Tous les experts s'entendent pour dire que nous sortons lentement mais sûrement — sauf accident — de la récession économique mondiale. Bien des pays sont aujourd'hui couverts de cicatrices qui mettront du temps à disparaître, mais d'autres se relèvent de façon spectaculaire. C'est le cas de la Russie, où des élèves de Polytechnique ont récemment mené une mission exemplaire et qui peut être très utile à nos entreprises.
L'ancien coeur de l'URSS anticipe un recul de l'ordre de 8,5 % cette année. Cependant, il affiche une croissance soutenue de 0,5 % par mois depuis les 5 derniers mois. Le dernier sondage des perspectives d'affaires de KPMG nous apprend que l'optimisme est présent chez les chefs d'entreprises des secteurs manufacturiers et de services, qui placent la Russie au deuxième rang pour la confiance accordée, tout de suite après le Brésil et devant la Chine. Rappelons que la prospérité russe repose notamment sur d'immenses richesses naturelles qui l'ont dernièrement propulsée au premier rang des pays producteurs de pétrole et de gaz. Voilà un moteur puissant...

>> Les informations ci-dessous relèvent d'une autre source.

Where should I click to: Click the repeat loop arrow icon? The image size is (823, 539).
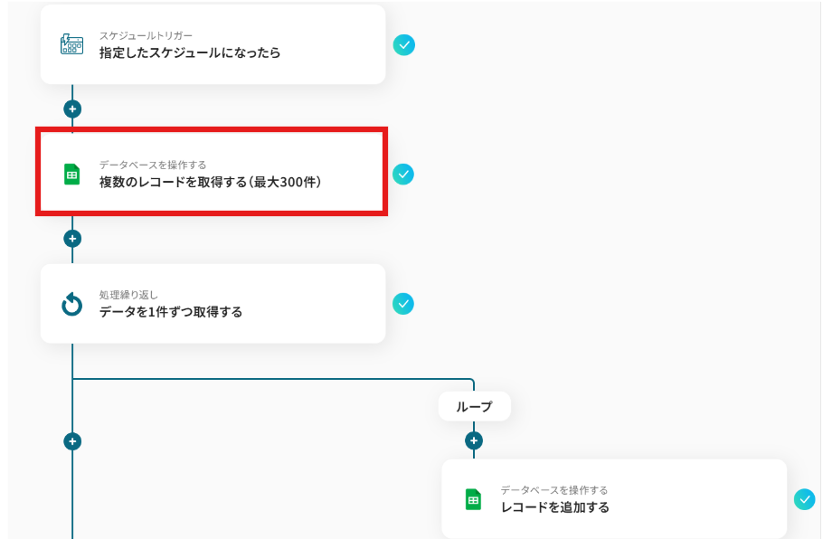[72, 305]
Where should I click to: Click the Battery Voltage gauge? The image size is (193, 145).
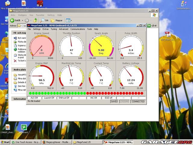click(131, 75)
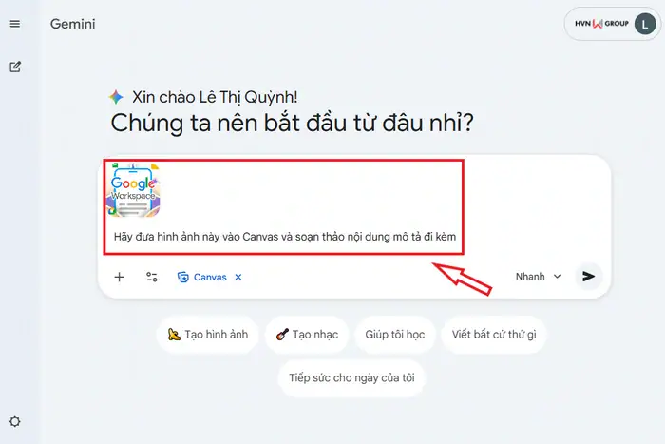Image resolution: width=665 pixels, height=444 pixels.
Task: Open the Google Workspace image thumbnail
Action: tap(133, 190)
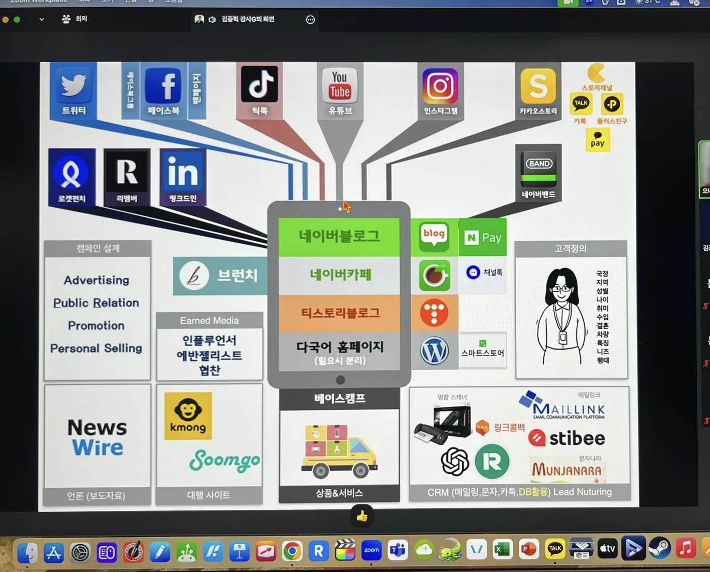The width and height of the screenshot is (710, 572).
Task: Open the more options ellipsis for shared screen
Action: pyautogui.click(x=310, y=20)
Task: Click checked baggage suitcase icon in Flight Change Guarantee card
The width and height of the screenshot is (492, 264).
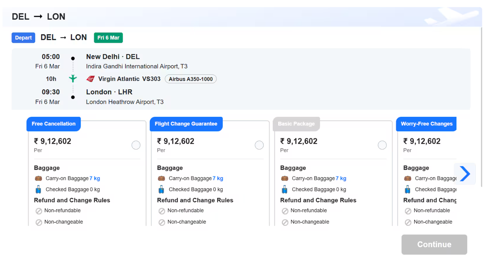Action: tap(161, 190)
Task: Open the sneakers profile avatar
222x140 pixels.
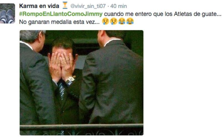Action: coord(7,13)
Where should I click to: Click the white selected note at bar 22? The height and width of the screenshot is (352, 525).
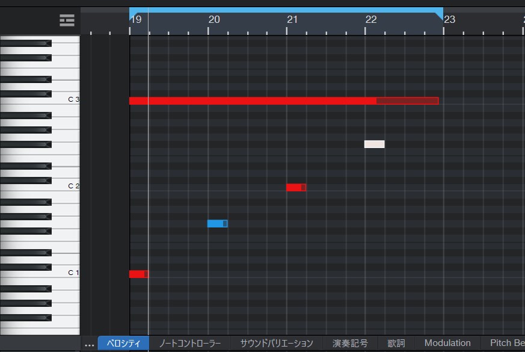(374, 144)
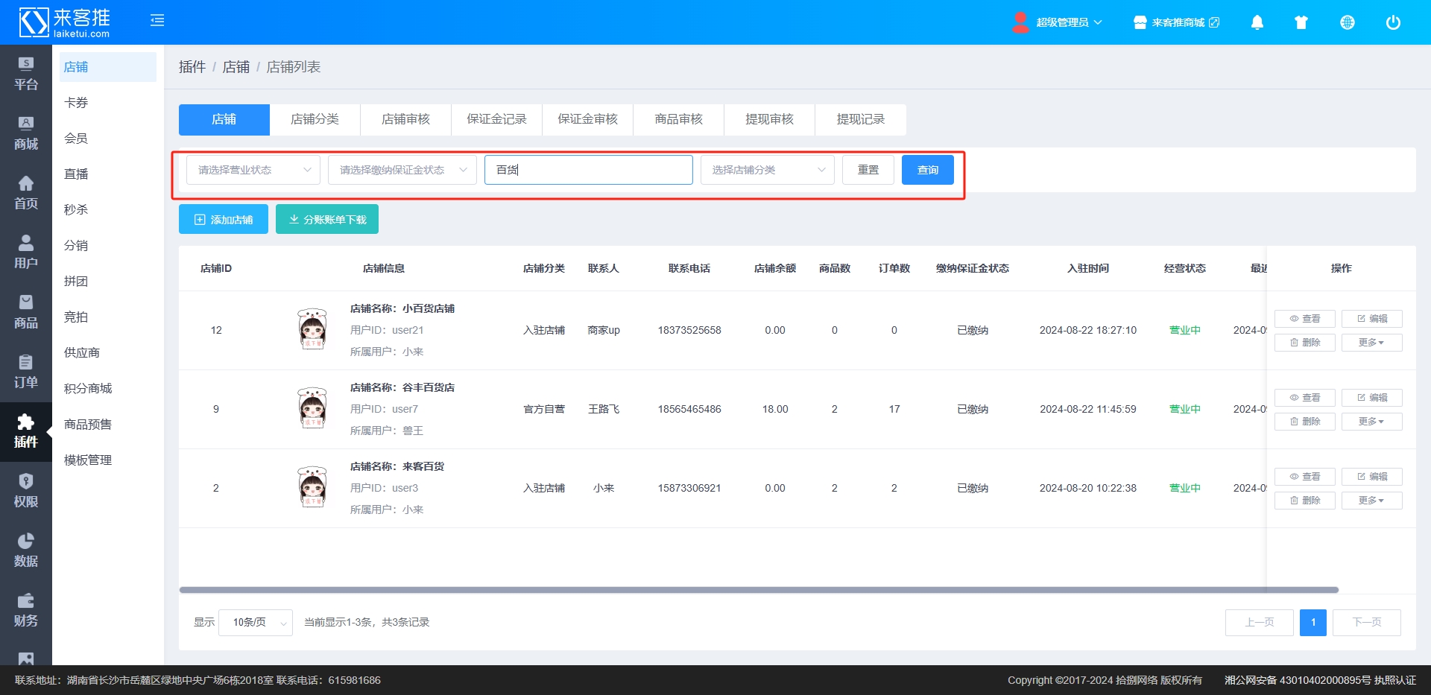
Task: Switch to the 店铺审核 tab
Action: point(405,119)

Renoncer à quelques clichés...
Si la Russie a opéré des changements politiques et sociaux profonds depuis l'implosion de l'URSS et du communisme dans les années 1990, elle reste en décalage par rapport aux nouvelles technologies développées dans les pays avancés. Un virage technologique permettrait d'accélérer et surtout de valoriser sa croissance. Parce que cette étape, nous l'avons déjà franchie au Québec, nous avons les moyens de rayonner en Russie.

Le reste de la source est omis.